今日中のお菓子の詰め合わせ作業が何とか終わった所で、外に出て皆を見る。
「カンケルー、転ばないようにねー?」
「分かってるよー」
「アクアー、こっちにもお菓子あったよー!」
「今行くー!」
「ゲミニ、沢山貰うのはいいが、ちゃんと自分で食べるんだぞ?」
「はーい、ありがとー!」
「あ、バルゴこっちに居たんだ?」
「えぇ、お菓子を貰ってたわ」
「んふふ、皆楽しそうね、レオ」
「そうだな、ピスキスも行ってきたらどうだ?」
皆楽しそうにお菓子を貰ってるのを見ると、参加して良かったと思う。ふと、ピスキスさんとレオさんの話が聞こえてきて、こっそり聞かせてもらう事にした。
「ホント、琴羽には感謝してもしきれないわ」
――いえいえ、そんな!
「そうだな、今まであの石を手にした奴らはこんなに優しくなかった」
レオさんの言った言葉は、まるで今までの人達には酷い扱いをされたかのようで、少し寂しくなった。
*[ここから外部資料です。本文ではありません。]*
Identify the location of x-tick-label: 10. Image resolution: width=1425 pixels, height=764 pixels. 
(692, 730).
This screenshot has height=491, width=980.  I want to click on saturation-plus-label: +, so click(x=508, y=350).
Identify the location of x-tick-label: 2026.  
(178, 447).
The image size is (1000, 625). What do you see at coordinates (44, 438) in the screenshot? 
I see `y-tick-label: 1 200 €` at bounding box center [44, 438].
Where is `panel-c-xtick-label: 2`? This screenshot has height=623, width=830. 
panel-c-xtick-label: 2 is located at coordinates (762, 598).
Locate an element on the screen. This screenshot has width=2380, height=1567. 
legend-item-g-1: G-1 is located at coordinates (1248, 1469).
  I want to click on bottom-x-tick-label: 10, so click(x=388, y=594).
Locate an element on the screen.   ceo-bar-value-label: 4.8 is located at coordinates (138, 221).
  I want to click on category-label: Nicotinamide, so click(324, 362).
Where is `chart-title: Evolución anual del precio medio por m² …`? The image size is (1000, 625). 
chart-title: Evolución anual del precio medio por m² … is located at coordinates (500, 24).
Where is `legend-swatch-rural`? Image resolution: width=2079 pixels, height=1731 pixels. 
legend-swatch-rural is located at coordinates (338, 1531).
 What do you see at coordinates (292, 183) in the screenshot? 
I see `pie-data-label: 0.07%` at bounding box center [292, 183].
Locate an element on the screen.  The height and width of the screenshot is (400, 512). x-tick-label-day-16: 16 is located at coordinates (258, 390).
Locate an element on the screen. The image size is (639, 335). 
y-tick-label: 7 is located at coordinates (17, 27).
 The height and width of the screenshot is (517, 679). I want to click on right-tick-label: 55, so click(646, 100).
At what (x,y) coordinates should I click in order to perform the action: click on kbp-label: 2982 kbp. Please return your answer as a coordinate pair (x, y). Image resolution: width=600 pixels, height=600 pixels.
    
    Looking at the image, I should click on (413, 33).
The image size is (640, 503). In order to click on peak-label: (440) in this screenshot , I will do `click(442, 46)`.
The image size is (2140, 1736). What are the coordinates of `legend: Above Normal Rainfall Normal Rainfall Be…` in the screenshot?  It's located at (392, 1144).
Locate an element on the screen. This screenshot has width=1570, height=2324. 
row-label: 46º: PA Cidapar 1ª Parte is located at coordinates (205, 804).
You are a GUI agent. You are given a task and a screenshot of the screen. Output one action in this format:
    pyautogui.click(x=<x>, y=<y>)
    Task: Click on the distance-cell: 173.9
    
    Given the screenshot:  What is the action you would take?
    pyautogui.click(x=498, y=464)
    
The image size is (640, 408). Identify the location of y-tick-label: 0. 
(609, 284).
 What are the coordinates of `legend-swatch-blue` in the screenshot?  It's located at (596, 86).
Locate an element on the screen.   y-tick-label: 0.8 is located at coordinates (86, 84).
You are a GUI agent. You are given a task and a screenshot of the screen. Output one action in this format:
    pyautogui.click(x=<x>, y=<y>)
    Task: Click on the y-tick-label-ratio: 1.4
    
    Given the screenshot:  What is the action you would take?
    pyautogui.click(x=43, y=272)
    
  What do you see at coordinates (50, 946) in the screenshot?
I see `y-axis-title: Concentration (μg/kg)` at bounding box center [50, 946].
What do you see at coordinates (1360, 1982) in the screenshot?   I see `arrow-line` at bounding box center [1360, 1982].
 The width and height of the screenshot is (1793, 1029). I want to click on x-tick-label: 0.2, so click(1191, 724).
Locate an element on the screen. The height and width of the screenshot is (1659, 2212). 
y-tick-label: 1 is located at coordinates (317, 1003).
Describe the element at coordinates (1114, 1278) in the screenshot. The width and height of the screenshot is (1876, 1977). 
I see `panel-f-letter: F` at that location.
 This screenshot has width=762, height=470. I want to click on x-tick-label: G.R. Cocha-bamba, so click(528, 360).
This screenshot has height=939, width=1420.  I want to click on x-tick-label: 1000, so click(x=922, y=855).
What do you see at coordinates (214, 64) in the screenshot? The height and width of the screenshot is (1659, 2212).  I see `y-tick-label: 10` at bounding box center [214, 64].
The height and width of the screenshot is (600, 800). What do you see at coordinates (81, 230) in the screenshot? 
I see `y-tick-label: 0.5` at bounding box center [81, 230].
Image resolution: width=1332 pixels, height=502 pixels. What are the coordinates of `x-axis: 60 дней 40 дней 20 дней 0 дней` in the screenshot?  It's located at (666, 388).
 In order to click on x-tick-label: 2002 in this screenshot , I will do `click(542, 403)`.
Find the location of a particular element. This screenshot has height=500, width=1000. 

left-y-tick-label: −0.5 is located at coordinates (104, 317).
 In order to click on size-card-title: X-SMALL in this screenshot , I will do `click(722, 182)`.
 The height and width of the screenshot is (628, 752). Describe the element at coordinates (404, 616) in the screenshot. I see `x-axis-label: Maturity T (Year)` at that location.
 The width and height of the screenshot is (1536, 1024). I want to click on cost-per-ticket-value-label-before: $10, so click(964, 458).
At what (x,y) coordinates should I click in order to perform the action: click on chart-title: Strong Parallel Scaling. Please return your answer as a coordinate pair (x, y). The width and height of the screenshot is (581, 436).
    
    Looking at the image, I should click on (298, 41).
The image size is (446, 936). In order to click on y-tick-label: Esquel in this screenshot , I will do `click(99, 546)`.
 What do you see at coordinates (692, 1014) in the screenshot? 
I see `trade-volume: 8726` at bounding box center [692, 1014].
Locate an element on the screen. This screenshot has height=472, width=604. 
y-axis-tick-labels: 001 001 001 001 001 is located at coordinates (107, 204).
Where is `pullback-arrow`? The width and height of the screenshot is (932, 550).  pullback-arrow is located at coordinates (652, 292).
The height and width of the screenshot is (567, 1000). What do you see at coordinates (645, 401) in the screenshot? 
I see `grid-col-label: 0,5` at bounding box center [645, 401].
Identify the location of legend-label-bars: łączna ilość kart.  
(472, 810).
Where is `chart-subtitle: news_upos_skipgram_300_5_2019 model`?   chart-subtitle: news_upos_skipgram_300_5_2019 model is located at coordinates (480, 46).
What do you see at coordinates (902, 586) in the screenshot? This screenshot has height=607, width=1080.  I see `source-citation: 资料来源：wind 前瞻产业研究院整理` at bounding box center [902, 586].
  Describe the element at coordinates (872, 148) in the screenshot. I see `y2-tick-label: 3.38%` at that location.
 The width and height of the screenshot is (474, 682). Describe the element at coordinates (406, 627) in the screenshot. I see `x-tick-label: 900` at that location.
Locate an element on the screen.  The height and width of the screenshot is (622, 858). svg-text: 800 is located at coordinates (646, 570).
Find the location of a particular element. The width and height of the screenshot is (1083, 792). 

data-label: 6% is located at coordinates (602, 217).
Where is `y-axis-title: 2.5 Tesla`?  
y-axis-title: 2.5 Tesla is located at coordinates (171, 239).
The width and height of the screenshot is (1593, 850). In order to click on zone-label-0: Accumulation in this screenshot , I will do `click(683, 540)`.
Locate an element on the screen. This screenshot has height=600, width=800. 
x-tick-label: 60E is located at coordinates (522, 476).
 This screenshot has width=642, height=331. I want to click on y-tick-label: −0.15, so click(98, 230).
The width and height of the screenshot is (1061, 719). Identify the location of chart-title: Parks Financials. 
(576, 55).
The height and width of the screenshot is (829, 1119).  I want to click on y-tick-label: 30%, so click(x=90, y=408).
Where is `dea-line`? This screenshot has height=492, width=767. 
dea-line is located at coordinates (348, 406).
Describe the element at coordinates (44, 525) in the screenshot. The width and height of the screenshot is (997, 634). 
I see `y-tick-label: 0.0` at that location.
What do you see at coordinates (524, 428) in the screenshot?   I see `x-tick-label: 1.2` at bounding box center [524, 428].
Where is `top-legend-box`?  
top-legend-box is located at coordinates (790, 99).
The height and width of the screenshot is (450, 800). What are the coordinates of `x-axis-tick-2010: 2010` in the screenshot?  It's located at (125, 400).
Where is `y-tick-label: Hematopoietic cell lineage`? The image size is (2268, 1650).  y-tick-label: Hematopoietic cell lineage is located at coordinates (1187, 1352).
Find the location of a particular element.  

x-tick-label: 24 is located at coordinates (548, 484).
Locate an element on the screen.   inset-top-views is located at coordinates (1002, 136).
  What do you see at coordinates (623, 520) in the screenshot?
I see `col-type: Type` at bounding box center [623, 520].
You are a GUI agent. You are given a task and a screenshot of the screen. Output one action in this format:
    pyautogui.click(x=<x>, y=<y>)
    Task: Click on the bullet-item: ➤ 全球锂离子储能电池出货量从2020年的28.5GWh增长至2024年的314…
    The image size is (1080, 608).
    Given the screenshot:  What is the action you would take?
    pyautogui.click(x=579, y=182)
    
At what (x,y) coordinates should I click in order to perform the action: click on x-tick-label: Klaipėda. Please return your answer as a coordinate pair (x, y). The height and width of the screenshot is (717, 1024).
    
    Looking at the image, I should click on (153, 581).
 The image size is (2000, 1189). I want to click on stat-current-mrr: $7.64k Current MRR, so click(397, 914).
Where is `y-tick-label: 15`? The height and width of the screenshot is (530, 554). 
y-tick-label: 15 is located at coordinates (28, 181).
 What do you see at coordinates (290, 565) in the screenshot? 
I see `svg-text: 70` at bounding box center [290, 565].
「えぇ、カンケルもスコルも警戒してないし、皆楽しそう」
「…ピスキスは、琴羽が裏切ると思うか?」
レオさんの言った言葉にドキッと胸がなった。
「…私は思わないわ。琴羽は、凄く優しい人。私達を裏切ったりはしないわ。今までの人達とは違う、それは分かるもの」
「そうか、良かった。ピスキスがそう思うなら、俺も安心だな」
ピスキスさんとレオさんは笑いながらお互いを見詰め合う。
「ピスキスさーん!」
何も聞かなかったようにピスキスさんに駆け寄る。ピスキスさんとレオさんが後ろを振り向くように、私を見つける。
「琴羽!もう終わったの?」
「はい!」
ピスキスさんは笑って「良かった」と言った。
「そろそろ帰りますか?カンケルさんが…」
ピスキスさん達の所に来て分かった。カンケルさんが眠そうにしている。
「んふふ、ごめんなさいね?ありがとう、皆呼んでくるわ」
駆け足で皆の所に行ったピスキスさん。それを見つめる私とレオさん。
「…琴羽、今日はありがとう。カンケル達も楽しそうにお菓子を食べていた。ありがとう」
レオさんが私に向かって礼をしてくる。
突然の事に私はレオさんを凝視する。
「…琴羽?どうした?」
「…驚きました。まさかあのレオさんに感謝されるだけじゃなく、礼までされるなんて…」
思った事を口にする。
「琴羽はまた…この俺が感謝と礼をしてるんだ!何か言う事はないのか?」
微笑みながら私に聞く。その微笑みによって、あのレオさんにキュンとしてしまった自分がいる。
「~っ!どういたしまして!です!」
私が言うと、レオさんは未だに微笑んだままで、私の頭に手を置く。
「あぁ、本当にありがとう」
なんだこれ、あのレオさんにキュンキュンしてる自分がいるのは、なんか可笑しい。
確かレオさんは、ピスキスさんの事が好きなんだよね?何でこんなにカッコいいんだ。いつものグチグチ言ってくるレオさんとは違い、レオさんの顔を見ると、自分の顔が熱くなるのを感じる。
――こっちの気も知らないでっ!反則、だろ。